### Directions for this task
In the passage below about the Prophet as a speaker, please name where he was in 1833 when Lydia Knight heard him.

### Source text
::::

Angus M. Cannon: “He was one of the grandest samples of manhood that I ever saw walk or ride at the head of a legion of men. In listening to him as he has addressed the Saints his words have so affected me that I would rise upon my feet in the agitation that would take hold of my mind.”31

Many are the testimonies of the Prophet’s countenance becoming somehow alight or illumined on occasion. For example, we read in Lydia Knight’s History of his being in Mount Pleasant, Ontario, Canada, in 1833: “The Prophet commenced by relating the scenes of his early life. He told how the angel visited him, of his finding the plates, the translation of them, and gave a short account of the matter contained in the Book of Mormon. As the speaker continued his wonderful narrative, Lydia, who was listening and watching him intently, saw his face become white, and a shining glow seemed to beam from every feature.” She joined the Church.32

There is much more we could recount on this topic, but enough has been said to show that, whatever may have been the natural gifts of the Prophet as a speaker, those who came hungering and thirsting and listened in faith felt and responded to the Spirit of God. One example is a simple discourse which changed a man’s life: The Prophet was speaking on one verse of the Gospel of John.33 “Except a man be born again,” says the verse, “he cannot see the kingdom of God.” Then came Nicodemus’s questions. How can it be? Can a man enter the second time into his mother’s womb? The Master replied, “I say unto thee, except a man be born of water and of the Spirit, he cannot enter into the kingdom of God.” In his discourse the Prophet drew a distinction between seeing the kingdom of God and entering the kingdom of God; as if one must have a kind of prebirth, a kind of preliminary rebirth even to recognize that the kingdom of God is, in fact, with us, among us.

::::

### Stored data

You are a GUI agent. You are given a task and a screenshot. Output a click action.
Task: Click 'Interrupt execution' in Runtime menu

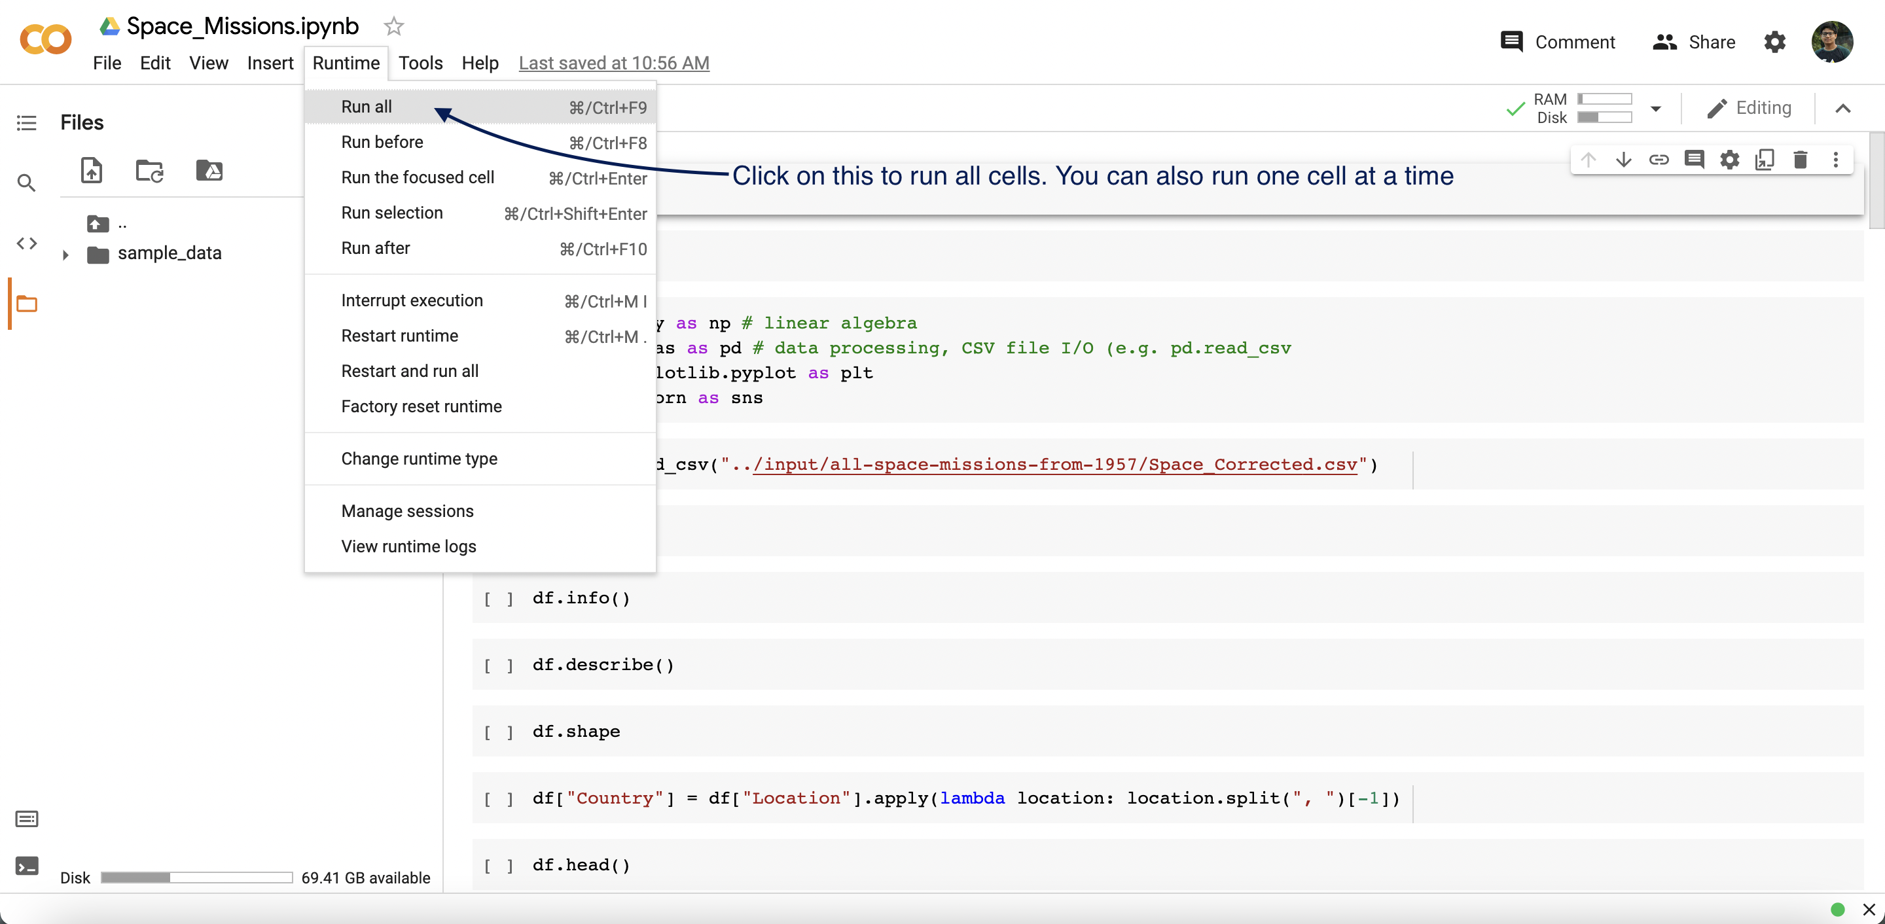pos(411,301)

::::

### Full answer
Mount Pleasant, Ontario, Canada